Listed records below:

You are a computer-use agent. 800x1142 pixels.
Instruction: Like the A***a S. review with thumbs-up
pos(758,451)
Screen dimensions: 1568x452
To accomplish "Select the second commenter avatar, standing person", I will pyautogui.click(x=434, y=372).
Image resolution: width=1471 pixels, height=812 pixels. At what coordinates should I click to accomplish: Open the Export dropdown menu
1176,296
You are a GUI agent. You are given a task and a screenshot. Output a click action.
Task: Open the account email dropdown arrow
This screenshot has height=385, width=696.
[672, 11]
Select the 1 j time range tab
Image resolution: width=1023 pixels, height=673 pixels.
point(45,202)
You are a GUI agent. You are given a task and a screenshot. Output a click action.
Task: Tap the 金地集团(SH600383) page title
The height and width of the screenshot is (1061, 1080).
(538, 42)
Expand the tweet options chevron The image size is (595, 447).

End of Listed records.

## What to do
Without changing a single character, repeat each record.

## Reply to the task
You are a computer-use agent. 800x1142 pixels.
Instruction: Like the A***a S. review with thumbs-up
pos(758,451)
Screen dimensions: 1568x452
To accomplish "Select the second commenter avatar, standing person", I will pyautogui.click(x=434, y=372).
Image resolution: width=1471 pixels, height=812 pixels. At what coordinates should I click to accomplish: Open the Export dropdown menu
1176,296
You are a GUI agent. You are given a task and a screenshot. Output a click action.
Task: Open the account email dropdown arrow
This screenshot has height=385, width=696.
[672, 11]
Select the 1 j time range tab
Image resolution: width=1023 pixels, height=673 pixels.
point(45,202)
You are a GUI agent. You are given a task and a screenshot. Output a click action.
Task: Tap the 金地集团(SH600383) page title
The height and width of the screenshot is (1061, 1080).
(538, 42)
Expand the tweet options chevron The image size is (595, 447).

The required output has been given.